29 thoughts on “The Feet Of Shame

  1. martco

    mmm. tell ya what though I HATE the seats on those later variant Japanese dart carriages (Hitachi?)

    they’re (no offence) definitely made for Japanese bums, feckin tiny & at a weird angle

    major uncomfortable

    on those darts I’d honestly rather stand

      1. martco

        nah, like that since day 1, by design
        my lower back starts pinging after 5 mins in them
        made for a much smaller person

        1. SOQ

          The commuter trains from Dundalk means anyone with back or hip problems has to stand the whole way because the seats are so uncomfortable. And not only do they stop at every hole in the hedge, most of which never have boarders, upon opening, the door system emits the most deafening loud screech alert.

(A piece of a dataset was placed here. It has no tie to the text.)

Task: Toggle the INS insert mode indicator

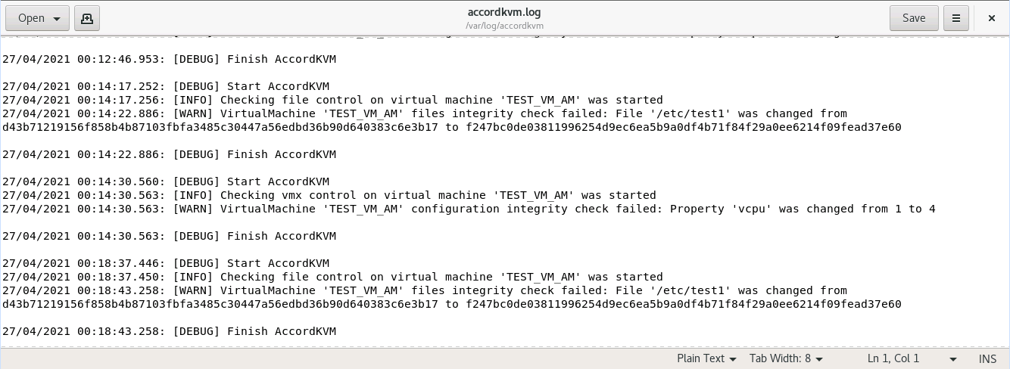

          It’s like CIÉ are trying to make the ONE AND A HALF HOUR journey as uncomfortable and miserable as possible

    1. Bertie Theodore Alphege Blenkinsop

      Makes no odds.
      Don’t put your feet on the seats.
      or better still… don’t have feet.

      1. Chuckenstein

        To quote Mr. Partridge…’I don’t like big feet. Reminds me of gammon’.

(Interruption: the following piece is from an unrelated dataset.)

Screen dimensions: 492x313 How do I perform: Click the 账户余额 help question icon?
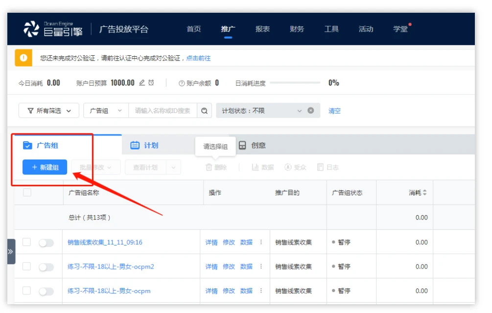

  2. Janet, I ate my avatar but I'm trying to stop

    darts , buses, it’s my major bug since I have moved back, uncivil behavior by people who should know better, what’s with it, the snot flicking, the sniffing, the feet, the nail filing, the complete absence of the word excuse me, the mad nattering and I’m sorry always a woman ..on the phone like she’s in her front room.

    1. Joe

      30 years ago folk using public transportation had the fear another passenger would try to engage them in conversation to pass the time. Now no one talks to anyone on public transportation and folk give out. Some folk are never happy. Me I like to watch the world burn.

  3. Janet, I ate my avatar

    and no one calls anyone out on anything, god forbid confrontation right

        1. Lilly

          Or people who blow their nose violently and repeatedly in cafes. Ugh, use the bathroom, people are trying to eat.

  4. Gokkers

    Let the person who hasn’t put their feet up on public transport cast the first ‘huh’, close their cardigan swiftly turn and stare out the opposite window!, have the bottle to confront or shut up!

  5. millie st murderlark

    It’s the bumholes who open the windows on the bus in the middle of March and then sit there in their effing coat while an arctic gale blows the length of the bus that are public transport enemy no. 1.

    1. Lilly

      I dunno Millie, I’d prefer a blast of air over the stench of people whose clothes stink of fabric conditioner.

  6. Termagant

    Looks like the undergroundy bit around Glenageary/Sandycove/Dun Laoghaire. Fertile ground for self-absorbed buppyholes I’m afraid to say.